CS700:Graduate Seminar in Computer Science & Informatics

High Performance Spatial Query Processing for Large Scale Scientific Data
Abulimiti Aji, Department of Mathematics and Computer Science

Support of high performance queries on large volumes of scientific spatial data is becoming increasingly important in scientific research. This growth is driven by not only geospatial problems in numerous fields including ecology, geology, and epidemiology, but also emerging scientific applications that are increasingly data-intensive and compute-intensive. With the rapid improvement of data acquisition technologies such as high-resolution tissue slide scanners and remote sensing instruments, it has become more efficient to capture extremely large spatial scientific data to support research. Systematic analysis of large-scale whole slide tissue images, for example, generates tremendous amount of spatially derived quantifications of microanatomic objects in biomedical imaging. Exploring analysis results involves complex queries such as spatial cross-matching, overlay of multiple sets of spatial objects, spatial proximity computations between objects, and queries for global spatial pattern discovery.
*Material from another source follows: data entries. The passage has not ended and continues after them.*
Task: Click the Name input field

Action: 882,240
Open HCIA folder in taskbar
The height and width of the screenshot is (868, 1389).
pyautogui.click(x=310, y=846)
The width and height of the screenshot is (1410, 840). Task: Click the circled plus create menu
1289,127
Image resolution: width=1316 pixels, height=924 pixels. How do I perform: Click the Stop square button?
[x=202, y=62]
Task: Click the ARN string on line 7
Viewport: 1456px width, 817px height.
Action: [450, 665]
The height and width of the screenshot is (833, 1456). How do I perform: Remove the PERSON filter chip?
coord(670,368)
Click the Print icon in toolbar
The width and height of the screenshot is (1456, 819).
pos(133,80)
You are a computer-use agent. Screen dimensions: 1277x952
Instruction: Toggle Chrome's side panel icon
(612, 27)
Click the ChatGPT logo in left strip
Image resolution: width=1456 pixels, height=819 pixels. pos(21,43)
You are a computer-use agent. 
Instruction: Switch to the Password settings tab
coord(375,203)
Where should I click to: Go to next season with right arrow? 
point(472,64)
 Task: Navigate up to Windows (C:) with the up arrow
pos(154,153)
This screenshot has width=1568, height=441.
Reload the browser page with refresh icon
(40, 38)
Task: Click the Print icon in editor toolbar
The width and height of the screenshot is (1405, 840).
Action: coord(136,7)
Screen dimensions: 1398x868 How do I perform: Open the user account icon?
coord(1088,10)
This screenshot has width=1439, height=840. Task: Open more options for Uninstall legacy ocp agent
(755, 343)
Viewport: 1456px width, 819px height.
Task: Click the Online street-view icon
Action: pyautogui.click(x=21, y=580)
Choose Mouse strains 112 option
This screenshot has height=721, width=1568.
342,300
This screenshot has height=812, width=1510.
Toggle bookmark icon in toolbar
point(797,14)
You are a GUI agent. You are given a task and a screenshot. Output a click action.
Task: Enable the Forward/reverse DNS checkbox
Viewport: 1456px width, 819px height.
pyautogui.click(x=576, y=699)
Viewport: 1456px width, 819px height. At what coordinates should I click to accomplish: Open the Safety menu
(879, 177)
These queries often involve millions to billions of spatial objects, with heavy geometric computations. Our goal is to develop a novel framework that rethinks and restructures end-to-end support (from storage and indexing to query execution to query composition) for exploration of spatial datasets at big data scales on emerging platforms such as MapReduce. In this talk, I will present Hadoop-GIS -- a highly scalable and high performance query system for running large scale spatial queries on MapReduce. Hadoop-GIS provides an indexing-on-demand based spatial query engine to process spatial queries, data and space based partitioning, and query pipelines that parallelize queries implicitly on MapReduce. To provide expressive queries with declarative spatial query language, we have extended the QL language of Hive with spatial query constructs, and integrated the spatial query framework into Hive. Our experiments demonstrate that the proposed system is a scalable, cost effective solution and achieves high performance spatial query execution.